Во время обследования, собрав положенную информацию о прошлом пациента (детство, отношение к предыдущим правонарушениям), я попытался найти ответы на свои вопросы. Чарли очень открыто говорил об этом случае и обо всех остальных. Слишком открыто, прямо по-детски, – похоже, он не подозревал, какое впечатление может у меня сложиться: само по себе это было очередным доказательством, что он не способен в полной мере осознавать последствия своих действий. Понимал ли он, что так делать нельзя? После подробных расспросов он объяснил, что у него возникли сексуальные желания и ему хотелось утолить их. Я попытался оценить, каково его представление о согласии.
– Пытаешься их обнять и поцеловать, и если они тоже обнимают и целуют тебя в ответ, это и есть согласие, – ответил он.
– А если они говорят «нет»? – спросил я.
Чарли пожал плечами.
– Значит, нет.
– А что нужно делать в такой ситуации?
– Попытаться еще, и тогда они, может быть, скажут «да».
Это мне напомнило представления о согласии у одного экс-президента. Я спросил Чарли, почему он спрятался, когда женщина оттолкнула его.
– Потому что она разозлилась. Со мной могло случиться что-то плохое, – ответил он.
Мы подбирались к сути.
– Почему она разозлилась?
– Потому что я был для нее слишком некрасивый.
Я спросил Чарли, что он чувствовал, когда его жертвы сердились. Он некоторое время подумал, потом поправил очки.
– У меня же должна быть возможность попытаться найти девушку. Это мои права человека.
Туповато-упрощенная версия основной идеи движения инцелов.
Сложность понятия согласия совершенно обескуражила Чарли, несмотря на то, что он обладал кое-каким поверхностным пониманием. Свою роль в этом сыграли и недостаток взаимности, и несформированные представления о социальных нормах. Но одновременно он считал, что имеет право на секс и что это важнее, чем эмоции его жертв. Очевидно, что это ход мысли насильника.
Реабилитация Чарли предполагала, что ему привьют основные понятия согласия, уважения, а может быть, даже секса в целом. Ему потребуется интенсивный режим психотерапии с учетом его уровня интеллекта и когнитивных особенностей. Быстро ничего не получится. И уж точно я не собирался начинать распутывать этот клубок во время одноразовой беседы. Несмотря на попытки поправить Чарли и чему-то научить, я понимал, что к его дальнейшему лечению я не имею никакого отношения. Это было бы неуважением к его лечащим врачам, которые наверняка сочтут нужным подойти к делу взвешенно и структурированно.

> _ЧТО СДЕЛАТЬ_:
Почему, по словам Чарли в отрывке, женщина на него разозлилась? Строки ниже — отдельный материал, с отрывком они не связаны.

[Фрагменты набора данных]

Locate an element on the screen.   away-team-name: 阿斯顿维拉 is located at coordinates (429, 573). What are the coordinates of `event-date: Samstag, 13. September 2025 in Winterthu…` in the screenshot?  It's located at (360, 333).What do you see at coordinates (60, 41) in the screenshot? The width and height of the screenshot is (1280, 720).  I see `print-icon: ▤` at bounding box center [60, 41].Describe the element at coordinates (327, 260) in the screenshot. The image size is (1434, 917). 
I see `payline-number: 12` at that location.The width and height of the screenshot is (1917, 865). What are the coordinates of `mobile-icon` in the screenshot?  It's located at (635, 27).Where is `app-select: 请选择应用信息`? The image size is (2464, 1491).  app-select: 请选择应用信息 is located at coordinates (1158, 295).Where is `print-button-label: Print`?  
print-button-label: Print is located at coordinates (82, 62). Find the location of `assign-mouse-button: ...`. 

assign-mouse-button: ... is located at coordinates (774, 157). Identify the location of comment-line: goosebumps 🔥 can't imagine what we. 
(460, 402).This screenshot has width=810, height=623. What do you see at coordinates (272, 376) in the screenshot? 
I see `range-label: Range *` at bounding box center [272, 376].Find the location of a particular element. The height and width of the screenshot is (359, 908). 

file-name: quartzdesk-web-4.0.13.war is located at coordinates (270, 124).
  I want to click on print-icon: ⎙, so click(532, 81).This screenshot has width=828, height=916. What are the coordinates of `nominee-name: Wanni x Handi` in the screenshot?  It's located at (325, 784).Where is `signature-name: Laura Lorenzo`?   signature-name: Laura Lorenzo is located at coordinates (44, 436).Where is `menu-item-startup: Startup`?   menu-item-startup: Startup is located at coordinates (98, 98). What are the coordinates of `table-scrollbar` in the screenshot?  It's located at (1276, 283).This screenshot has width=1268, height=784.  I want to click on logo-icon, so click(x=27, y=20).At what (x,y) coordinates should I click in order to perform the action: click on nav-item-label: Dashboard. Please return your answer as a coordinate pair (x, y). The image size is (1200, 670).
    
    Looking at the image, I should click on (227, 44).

> _ИТОГОВЫЙ ОТВЕТ_:
Потому что он был для нее слишком некрасивый.